--- Start of RECORDS FOR THE TASK ---

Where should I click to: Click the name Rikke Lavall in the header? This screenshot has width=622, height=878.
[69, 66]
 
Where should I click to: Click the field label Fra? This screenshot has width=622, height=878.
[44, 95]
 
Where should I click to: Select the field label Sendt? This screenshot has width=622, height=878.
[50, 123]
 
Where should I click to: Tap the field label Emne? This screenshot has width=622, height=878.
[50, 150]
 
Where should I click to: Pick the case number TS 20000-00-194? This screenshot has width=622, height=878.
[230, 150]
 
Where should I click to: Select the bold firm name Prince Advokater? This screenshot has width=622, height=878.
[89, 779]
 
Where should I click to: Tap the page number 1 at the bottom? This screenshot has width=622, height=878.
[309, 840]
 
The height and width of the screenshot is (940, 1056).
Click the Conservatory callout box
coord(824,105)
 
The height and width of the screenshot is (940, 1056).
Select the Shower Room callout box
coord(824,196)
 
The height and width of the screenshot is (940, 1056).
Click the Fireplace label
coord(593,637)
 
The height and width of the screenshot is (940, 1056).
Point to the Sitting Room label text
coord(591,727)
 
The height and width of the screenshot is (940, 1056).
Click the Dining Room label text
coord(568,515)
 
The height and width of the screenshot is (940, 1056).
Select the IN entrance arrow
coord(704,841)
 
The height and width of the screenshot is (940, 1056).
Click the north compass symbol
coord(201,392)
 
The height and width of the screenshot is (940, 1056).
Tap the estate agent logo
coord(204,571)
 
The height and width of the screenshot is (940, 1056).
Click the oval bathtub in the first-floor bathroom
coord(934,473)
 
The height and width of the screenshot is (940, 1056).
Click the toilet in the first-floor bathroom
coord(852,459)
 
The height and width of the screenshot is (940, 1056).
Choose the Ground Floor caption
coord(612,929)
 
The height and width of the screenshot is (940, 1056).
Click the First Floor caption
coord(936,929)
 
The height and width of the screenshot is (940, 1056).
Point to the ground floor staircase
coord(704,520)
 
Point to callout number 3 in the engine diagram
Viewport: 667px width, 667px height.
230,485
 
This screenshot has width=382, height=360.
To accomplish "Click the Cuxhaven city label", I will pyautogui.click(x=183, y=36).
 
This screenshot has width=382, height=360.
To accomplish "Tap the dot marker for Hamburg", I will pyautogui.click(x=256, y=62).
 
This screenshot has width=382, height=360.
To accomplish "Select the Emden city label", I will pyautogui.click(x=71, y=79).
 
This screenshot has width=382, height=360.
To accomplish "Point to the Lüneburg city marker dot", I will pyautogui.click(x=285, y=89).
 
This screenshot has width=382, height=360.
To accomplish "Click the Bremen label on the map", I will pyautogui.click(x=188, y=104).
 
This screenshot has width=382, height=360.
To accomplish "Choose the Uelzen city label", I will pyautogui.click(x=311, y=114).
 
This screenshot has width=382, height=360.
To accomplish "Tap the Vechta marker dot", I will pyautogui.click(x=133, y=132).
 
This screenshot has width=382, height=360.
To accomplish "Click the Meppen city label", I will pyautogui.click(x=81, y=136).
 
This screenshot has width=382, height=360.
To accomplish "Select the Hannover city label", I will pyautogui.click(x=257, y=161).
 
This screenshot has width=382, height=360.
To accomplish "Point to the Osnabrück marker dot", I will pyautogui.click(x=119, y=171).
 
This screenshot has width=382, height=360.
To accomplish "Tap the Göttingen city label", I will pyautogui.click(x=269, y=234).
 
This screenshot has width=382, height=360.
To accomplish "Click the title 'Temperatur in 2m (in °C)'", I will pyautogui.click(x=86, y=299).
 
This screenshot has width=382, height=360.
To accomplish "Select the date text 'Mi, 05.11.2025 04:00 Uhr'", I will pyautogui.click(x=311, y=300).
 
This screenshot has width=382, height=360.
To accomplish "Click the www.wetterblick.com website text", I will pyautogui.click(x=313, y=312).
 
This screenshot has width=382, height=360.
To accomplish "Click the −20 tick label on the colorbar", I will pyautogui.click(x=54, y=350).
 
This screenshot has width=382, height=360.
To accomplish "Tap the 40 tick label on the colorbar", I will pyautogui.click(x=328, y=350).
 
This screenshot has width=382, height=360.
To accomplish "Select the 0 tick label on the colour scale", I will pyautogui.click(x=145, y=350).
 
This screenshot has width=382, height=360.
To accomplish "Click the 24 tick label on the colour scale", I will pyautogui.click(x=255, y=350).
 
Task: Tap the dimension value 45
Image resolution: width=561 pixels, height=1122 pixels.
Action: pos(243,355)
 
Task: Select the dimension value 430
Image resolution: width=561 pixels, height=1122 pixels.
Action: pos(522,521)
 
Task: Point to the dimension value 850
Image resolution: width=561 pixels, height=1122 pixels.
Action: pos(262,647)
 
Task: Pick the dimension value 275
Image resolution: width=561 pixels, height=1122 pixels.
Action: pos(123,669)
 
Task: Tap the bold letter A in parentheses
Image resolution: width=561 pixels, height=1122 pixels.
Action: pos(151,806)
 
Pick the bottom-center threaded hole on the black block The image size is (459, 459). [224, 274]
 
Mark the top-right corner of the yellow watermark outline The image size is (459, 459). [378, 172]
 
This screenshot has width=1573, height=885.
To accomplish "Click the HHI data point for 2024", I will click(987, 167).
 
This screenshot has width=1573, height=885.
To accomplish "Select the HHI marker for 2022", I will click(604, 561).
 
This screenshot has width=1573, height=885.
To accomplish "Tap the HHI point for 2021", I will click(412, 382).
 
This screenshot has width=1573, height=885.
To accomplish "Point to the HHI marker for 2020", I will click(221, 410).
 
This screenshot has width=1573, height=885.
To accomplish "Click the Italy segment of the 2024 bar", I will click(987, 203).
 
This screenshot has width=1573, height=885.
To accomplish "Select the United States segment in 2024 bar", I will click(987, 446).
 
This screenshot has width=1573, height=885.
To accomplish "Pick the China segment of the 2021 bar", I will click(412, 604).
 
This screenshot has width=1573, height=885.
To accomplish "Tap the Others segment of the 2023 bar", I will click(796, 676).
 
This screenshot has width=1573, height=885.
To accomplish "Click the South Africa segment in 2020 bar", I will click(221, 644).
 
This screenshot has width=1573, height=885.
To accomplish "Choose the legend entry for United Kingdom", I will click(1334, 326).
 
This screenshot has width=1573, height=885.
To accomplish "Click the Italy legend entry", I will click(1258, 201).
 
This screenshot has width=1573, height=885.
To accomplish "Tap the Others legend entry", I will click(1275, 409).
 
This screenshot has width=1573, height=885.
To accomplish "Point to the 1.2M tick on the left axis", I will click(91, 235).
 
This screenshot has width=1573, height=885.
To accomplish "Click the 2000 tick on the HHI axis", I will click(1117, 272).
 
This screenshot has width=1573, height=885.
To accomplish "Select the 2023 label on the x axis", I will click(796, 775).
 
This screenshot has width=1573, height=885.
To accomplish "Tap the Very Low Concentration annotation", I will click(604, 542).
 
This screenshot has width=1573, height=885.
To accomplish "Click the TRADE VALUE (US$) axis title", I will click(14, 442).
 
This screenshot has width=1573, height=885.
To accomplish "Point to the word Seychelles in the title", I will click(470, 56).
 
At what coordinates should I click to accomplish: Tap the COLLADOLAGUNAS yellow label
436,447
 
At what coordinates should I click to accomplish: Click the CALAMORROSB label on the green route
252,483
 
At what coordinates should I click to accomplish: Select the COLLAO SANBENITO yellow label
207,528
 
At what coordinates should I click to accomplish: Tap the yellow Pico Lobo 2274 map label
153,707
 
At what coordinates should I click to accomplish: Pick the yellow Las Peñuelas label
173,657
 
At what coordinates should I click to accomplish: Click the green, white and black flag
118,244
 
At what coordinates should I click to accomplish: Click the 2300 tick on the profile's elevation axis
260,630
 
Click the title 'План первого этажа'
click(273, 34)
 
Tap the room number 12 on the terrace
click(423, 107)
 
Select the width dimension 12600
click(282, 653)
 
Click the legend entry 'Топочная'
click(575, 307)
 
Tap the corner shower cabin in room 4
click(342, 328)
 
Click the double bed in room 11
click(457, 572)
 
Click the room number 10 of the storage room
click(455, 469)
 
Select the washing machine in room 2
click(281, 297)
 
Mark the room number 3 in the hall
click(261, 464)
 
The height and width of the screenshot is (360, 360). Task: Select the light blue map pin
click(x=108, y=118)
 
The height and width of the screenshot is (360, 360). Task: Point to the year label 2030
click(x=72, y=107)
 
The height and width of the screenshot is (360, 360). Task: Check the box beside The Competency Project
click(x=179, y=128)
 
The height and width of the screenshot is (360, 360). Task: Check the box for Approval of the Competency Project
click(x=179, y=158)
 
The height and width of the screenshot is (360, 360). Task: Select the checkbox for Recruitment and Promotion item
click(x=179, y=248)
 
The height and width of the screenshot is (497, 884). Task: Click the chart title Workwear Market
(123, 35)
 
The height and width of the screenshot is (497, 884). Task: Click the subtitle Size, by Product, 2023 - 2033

--- End of RECORDS FOR THE TASK ---

— WRITTEN REQUEST —
Copy, word for word, the part of the records that begins with the line containing "At what coordinates should I click to accomplish: Tap the yellow" and continues through the end of the records.

— WRITTEN REPLY —
At what coordinates should I click to accomplish: Tap the yellow Pico Lobo 2274 map label
153,707
 
At what coordinates should I click to accomplish: Pick the yellow Las Peñuelas label
173,657
 
At what coordinates should I click to accomplish: Click the green, white and black flag
118,244
 
At what coordinates should I click to accomplish: Click the 2300 tick on the profile's elevation axis
260,630
 
Click the title 'План первого этажа'
click(273, 34)
 
Tap the room number 12 on the terrace
click(423, 107)
 
Select the width dimension 12600
click(282, 653)
 
Click the legend entry 'Топочная'
click(575, 307)
 
Tap the corner shower cabin in room 4
click(342, 328)
 
Click the double bed in room 11
click(457, 572)
 
Click the room number 10 of the storage room
click(455, 469)
 
Select the washing machine in room 2
click(281, 297)
 
Mark the room number 3 in the hall
click(261, 464)
 
The height and width of the screenshot is (360, 360). Task: Select the light blue map pin
click(x=108, y=118)
 
The height and width of the screenshot is (360, 360). Task: Point to the year label 2030
click(x=72, y=107)
 
The height and width of the screenshot is (360, 360). Task: Check the box beside The Competency Project
click(x=179, y=128)
 
The height and width of the screenshot is (360, 360). Task: Check the box for Approval of the Competency Project
click(x=179, y=158)
 
The height and width of the screenshot is (360, 360). Task: Select the checkbox for Recruitment and Promotion item
click(x=179, y=248)
 
The height and width of the screenshot is (497, 884). Task: Click the chart title Workwear Market
(123, 35)
 
The height and width of the screenshot is (497, 884). Task: Click the subtitle Size, by Product, 2023 - 2033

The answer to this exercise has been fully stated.